Some jottings arising from Rich Lusk’s fourth and final Auburn Avenue Media lecture on the Lord’s Supper:
The Lord’s Supper is training in mission, hence the end of the old Latin service, “You are sent out” and the title “Mass”. The Supper prepares the church to die for the life of the world and take the way of servant-sacrifice, transforming the creation into the Kingdom. As we eat the body of Christ we become more and more like the body of Christ, scars and all. See Peter Leithart, The Kingdom and the Power, ‘After the Supper’ on the cultural effects of the Eucharist.
A eucharistic life shows hospitality. Show grace as God has invited us into his home and life and fed us. God’s life is a life of openness, generous welcome, joy, sharing, regardless of worthiness and merit. God feeds us lavishly, undeserving as we are. God’s incarnational ministry patterns our own word and deed ministry. (Mt 11) Words and deeds belong together and are mutually interpreting.
The upper room of Jn 13ff is a heavenly mountain top experience with a new law. Wash feet and fill bellies: that is our calling.
The Supper incarnated the love of Christ, as should we.
The Supper affirms the intrinsic goodness of creation, culture and dominion. William Temple rightly said that Christianity is the most materialistic of all religions – the most earthy and oriented towards creation. Cultural transformation is brought into the kingdom in subordination to Christ. Salvation is an escape from sin, not from the creation.
The supper shows us the sacramental possibility of the whole of life.
The supper calls us to responsible stewardship as we eat and drink to the glory of God.

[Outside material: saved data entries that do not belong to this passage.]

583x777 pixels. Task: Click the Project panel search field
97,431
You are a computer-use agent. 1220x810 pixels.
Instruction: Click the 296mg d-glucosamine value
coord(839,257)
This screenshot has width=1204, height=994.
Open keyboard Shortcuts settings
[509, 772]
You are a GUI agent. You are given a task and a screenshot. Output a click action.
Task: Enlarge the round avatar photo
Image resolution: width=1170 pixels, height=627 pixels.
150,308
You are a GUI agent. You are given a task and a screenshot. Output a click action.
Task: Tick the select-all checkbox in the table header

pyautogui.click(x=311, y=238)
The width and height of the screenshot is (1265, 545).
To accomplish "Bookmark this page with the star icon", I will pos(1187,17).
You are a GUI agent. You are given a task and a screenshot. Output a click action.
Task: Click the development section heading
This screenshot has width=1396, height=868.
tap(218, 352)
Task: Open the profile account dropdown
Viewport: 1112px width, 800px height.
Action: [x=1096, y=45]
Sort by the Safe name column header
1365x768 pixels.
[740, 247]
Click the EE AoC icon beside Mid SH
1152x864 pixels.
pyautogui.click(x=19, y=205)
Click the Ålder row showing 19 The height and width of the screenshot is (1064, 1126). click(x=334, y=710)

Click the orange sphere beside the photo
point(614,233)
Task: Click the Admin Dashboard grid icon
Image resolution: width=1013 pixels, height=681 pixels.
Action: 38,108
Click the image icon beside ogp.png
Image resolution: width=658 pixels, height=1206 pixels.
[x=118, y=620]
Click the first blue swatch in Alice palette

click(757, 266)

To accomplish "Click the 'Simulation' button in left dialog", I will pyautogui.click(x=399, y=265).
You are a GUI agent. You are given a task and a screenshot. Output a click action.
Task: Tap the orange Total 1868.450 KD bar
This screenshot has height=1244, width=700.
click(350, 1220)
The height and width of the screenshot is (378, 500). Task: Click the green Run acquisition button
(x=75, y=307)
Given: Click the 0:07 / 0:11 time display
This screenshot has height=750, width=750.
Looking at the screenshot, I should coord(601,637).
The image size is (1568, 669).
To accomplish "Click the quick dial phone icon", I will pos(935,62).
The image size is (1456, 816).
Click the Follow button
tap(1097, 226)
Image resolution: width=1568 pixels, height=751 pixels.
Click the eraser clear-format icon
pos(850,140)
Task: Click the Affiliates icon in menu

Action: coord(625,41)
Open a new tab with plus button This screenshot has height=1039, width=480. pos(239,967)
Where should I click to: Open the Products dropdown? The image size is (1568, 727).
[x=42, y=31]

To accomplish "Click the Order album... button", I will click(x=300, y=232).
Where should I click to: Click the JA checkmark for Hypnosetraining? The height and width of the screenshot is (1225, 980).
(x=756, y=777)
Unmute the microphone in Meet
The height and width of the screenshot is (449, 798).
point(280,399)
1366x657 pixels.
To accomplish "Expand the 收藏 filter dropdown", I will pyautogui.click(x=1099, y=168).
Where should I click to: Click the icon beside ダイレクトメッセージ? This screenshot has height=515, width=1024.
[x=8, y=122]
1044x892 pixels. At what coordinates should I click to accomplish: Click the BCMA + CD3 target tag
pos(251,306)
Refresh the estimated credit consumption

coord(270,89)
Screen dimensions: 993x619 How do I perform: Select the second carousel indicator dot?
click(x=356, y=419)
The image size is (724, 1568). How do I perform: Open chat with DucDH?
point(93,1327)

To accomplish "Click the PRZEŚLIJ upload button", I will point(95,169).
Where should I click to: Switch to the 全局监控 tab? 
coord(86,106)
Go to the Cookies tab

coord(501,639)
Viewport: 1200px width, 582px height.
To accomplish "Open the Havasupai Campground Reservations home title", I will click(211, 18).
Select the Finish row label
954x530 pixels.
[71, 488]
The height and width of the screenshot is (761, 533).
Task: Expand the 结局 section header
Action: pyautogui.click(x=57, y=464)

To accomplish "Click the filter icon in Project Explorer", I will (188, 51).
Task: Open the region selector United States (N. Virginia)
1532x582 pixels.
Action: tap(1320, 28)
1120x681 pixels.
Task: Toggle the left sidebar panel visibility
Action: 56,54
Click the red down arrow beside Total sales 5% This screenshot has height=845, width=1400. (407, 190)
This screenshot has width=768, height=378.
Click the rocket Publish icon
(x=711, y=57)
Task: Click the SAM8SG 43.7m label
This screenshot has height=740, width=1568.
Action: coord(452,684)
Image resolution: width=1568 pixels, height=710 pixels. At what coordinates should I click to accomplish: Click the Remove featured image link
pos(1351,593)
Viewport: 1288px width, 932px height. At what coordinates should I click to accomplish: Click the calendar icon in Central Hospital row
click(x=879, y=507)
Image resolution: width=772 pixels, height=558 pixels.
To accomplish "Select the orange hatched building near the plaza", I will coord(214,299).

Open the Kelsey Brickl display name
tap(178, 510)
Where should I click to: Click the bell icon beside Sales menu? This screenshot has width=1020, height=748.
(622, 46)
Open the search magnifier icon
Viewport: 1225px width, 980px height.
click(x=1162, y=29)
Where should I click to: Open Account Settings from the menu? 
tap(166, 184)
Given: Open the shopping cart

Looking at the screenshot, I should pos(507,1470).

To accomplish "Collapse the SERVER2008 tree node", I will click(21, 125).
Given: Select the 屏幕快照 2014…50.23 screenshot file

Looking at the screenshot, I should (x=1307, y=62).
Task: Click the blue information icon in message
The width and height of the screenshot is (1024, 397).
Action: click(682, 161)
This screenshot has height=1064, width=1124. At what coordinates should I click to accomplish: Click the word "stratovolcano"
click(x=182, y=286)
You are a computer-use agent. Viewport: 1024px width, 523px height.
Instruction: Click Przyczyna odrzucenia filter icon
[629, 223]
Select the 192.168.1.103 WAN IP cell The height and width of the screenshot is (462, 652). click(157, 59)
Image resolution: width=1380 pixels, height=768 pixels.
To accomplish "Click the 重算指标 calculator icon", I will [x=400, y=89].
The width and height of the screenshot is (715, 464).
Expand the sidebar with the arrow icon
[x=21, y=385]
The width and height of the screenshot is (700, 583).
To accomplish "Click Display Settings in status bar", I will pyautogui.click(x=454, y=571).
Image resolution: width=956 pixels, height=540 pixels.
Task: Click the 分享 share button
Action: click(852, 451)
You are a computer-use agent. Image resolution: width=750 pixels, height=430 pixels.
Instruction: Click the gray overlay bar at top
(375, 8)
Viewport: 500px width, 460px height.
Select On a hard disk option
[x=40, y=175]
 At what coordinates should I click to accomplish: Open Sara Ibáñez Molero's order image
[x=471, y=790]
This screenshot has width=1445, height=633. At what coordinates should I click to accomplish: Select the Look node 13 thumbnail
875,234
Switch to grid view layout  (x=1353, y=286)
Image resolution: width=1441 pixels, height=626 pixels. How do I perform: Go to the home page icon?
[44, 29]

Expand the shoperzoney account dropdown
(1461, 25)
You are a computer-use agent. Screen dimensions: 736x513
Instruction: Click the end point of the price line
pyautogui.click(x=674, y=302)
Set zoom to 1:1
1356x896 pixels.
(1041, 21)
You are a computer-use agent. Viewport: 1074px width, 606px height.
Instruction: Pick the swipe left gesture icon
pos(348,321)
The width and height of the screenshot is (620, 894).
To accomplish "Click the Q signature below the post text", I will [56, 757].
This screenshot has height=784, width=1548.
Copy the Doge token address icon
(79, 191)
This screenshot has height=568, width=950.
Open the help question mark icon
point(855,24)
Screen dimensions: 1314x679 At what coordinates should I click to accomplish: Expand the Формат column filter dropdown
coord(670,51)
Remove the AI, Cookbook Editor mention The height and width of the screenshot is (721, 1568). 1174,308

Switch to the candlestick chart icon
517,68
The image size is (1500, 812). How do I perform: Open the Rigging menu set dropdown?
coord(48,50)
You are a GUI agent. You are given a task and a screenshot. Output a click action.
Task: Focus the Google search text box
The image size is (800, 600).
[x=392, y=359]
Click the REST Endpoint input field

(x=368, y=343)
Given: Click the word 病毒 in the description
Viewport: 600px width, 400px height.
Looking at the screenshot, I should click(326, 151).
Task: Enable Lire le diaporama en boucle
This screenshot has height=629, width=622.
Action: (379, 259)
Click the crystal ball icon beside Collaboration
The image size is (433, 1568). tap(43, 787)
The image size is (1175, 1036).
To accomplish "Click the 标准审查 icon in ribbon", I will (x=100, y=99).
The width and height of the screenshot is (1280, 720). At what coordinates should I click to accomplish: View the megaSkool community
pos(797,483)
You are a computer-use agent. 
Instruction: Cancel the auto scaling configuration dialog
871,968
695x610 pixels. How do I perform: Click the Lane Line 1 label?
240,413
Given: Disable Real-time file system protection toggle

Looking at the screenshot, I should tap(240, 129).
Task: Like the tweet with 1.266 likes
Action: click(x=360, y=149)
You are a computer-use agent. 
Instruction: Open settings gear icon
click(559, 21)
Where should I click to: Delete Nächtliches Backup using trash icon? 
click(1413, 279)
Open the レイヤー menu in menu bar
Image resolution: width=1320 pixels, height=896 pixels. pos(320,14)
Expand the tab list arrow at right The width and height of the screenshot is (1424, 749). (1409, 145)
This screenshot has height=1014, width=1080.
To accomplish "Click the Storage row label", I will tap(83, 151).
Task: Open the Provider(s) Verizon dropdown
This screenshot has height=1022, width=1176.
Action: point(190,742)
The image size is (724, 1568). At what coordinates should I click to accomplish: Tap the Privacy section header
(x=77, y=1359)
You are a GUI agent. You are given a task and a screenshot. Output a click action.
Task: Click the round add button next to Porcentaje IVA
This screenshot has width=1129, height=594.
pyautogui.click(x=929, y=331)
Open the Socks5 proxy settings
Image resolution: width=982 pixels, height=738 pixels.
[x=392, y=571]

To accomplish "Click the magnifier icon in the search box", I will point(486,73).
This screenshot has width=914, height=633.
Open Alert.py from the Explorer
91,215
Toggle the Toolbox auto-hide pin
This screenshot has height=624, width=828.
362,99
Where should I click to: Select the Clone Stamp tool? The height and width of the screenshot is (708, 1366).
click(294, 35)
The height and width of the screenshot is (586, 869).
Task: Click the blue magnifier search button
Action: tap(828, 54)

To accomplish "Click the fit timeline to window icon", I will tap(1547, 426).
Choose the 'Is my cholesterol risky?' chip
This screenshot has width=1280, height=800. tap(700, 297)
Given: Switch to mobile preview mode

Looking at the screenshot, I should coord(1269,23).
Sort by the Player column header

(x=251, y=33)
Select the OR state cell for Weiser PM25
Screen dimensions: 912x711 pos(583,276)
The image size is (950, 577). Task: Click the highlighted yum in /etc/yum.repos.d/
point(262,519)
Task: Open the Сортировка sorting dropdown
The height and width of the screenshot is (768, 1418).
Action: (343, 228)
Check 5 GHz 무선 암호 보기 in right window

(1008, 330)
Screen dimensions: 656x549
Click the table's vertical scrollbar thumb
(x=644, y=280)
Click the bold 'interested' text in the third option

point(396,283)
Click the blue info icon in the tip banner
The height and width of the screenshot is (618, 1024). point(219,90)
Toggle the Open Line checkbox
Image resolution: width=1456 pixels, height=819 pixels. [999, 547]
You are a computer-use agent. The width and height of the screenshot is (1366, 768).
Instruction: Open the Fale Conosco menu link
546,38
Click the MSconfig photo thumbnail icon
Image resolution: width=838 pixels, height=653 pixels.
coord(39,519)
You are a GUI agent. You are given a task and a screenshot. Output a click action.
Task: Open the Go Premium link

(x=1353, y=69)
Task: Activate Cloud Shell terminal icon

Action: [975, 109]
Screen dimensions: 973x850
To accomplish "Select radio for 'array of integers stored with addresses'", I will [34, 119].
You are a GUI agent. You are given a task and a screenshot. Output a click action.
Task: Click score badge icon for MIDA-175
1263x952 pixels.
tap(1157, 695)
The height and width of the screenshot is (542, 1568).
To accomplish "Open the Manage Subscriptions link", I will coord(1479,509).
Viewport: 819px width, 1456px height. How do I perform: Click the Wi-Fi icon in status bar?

The supper tells us that Christian life is fundamentally one of joy and victory. We are satisfied in God who feeds us with the best of things (his Son). Week after week God sets before us glorious excess. The supper is the most uncommon common meal. It is about a table not a tomb.
The supper promotes grace consciousness. If you feel unworthy to come, good: that’s why you need to come. The Supper is for weak sinners to feed on. It is in Jesus we have access to this holy food. Holy things for holy people. Those who are in Christ eat Christ. The table is not something you attain to. It is a gift from the beginning. The liturgy imposes gratitude on us.
A wrong view of the supper is a wrong view of the supper.
The Supper must be open to all baptised non-excommunicate Christians.
The Supper is the high point of the Lord’s Day, which is the high point of the weak: feasting & rejoicing.
The supper cries out to God in hope. We do this until he comes. Christ is both really present and really absent so there is a longing. We are fed and satisfied but still hungry. Like the people who have not yet entered the land we eat the fruit ahead of time. The Supper is a foretaste in the present of the future. The future has occupied the present. In blessing or curse the supper leaves its indelible mark on the world. Definitive and future eschatology. The supper shows us where history is going.
We supper empowers us for the wilderness journey and the conquest of the whole world.
The Bible is a food test, like Gen 2-3. Israel in the wilderness grumbling, Ex 32, Num 5, Christ’s temptation in the wilderness (Mt 4), 1 Cor 11. Adam in the garden is in the best of all conditions in a garden with all food to eat and fails the test; Christ is in the worst of all conditions in the wilderness with nothing to eat and passes the test.
Just as Scripture does not explicitly command a weekly sermon, it does not command a weekly supper but both are fitting. The Supper marks out the Lord’s Day as covenant renewal worship.
Biblical order of service: Lev 9: Summons, call to worship; Sin offering / confession & absolution; Whole burnt offering – the ascension / going up offering (as smoke in the cloud into the heavenly glory cloud) – consecration, praise, Word; Tribute offering – tithes and offerings; Peace offerings – eat; benediction and dismissal.
The temple show bread / face bread / bread of the presence was eaten by the priests every week.
Jesus abrogates animal sacrifices but not sacrifice.
The Bible does not say much about worship because it presupposes the OT liturgy.
Acts 20 – an upper room again.
Churches that have cut off the Lord’s Supper have usually invented some other way of responding to the word, such as an altar call.
The sermon is table talk, not an academic lecture but a father talking to his household.
Spontinaity is not the essence of sincerity.
Worship forms like dance steps must be learned. We need to feel at home in them. The Lord’s supper should be habitual virtue that becomes part of who we are and what we characteristically do.
An infrequent communion can make it more of a superstitious bid deal.